Bok cited Rosovsky's proven administrative abilities and his serious educational concerns as the two qualities most important in the selection.
"One of the things that mattered most to me was that the person selected had serious concerns about the quality of education and research," Bok said. "I am assured Henry isn't a faculty member who cares only about his own research."
As evidence of Rosovsky's educational concerns, Bok pointed to the new dean's chairmanship of the Faculty committee which drew up the original report mandating the formation of an Afro-American Studies Department in 1969. Bok said that he had received "very, very high recommendations" from the people who worked with Rosovsky on the Afro committee report, which became known to the public as "the Rosovsky committee."
Since the Afro committee was disbanded, Rosovsky's own administrative and educational pursuits have received less attention. He served as chairman of the Economics Department from 1969 until last year and as an elected member of the Faculty Council, the powerful Faculty legislative subcommittee, from 1970 to 1973.
In the fall of 1971, Rosovsky was offered an appointment as president of Brandeis University, but he rejected the offer, saying simply that he did not want to leave Harvard.
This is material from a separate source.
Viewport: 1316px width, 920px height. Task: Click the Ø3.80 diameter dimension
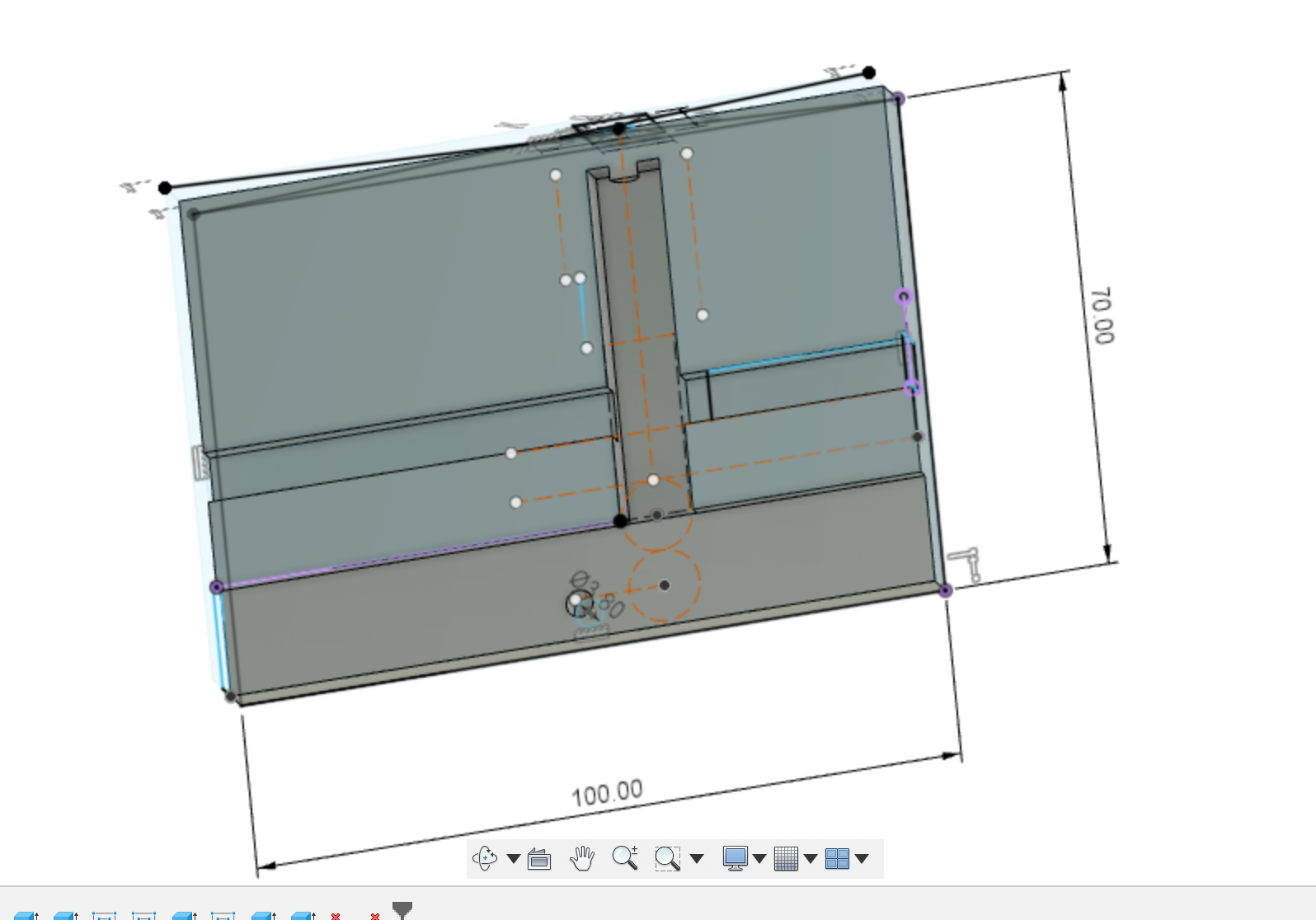(x=598, y=594)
Aside from his administrative ability and educational concerns, Rosovsky's academic distinction made him a good choice for the post, Bok said.
A Good Grasp
"One thing that's terribly important is to have someone who is capable of getting a good grasp of a wide variety of fields," Bok said. "Henry has done research and taught on Western Europe, Russia, and the Far East. He's an historian as well as an economist, and has a grasp of several languages."
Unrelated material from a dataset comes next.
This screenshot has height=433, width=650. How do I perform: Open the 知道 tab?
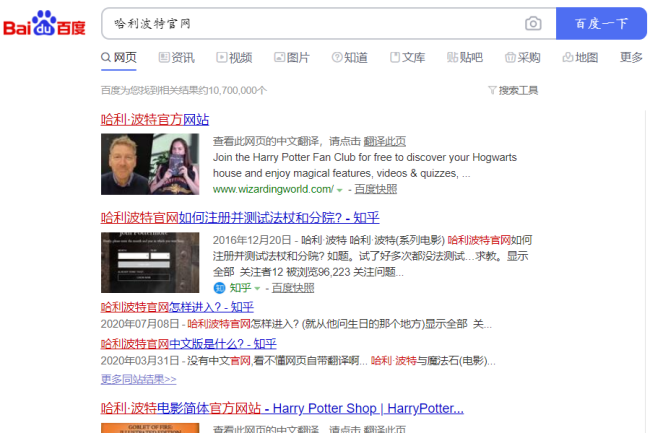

The Corporation approved Rosovsky's appointment at its last meeting early last month. Following the Corporation meeting, Bok extended a formal offer to Rosovsky, who then formally accepted. The appointment was made official Monday when the Board of Overseers ratified the Corporation decision.
The votes in both governing boards were unanimous, Bok said.
Rosovsky lives in Newton with his wife and three children.
He was born in the free city of Danzig (now called Gdansk, Poland) in 1972 of Russian-Jewish parentage. He is the first Jew ever to hold the position of dean of the Faculty.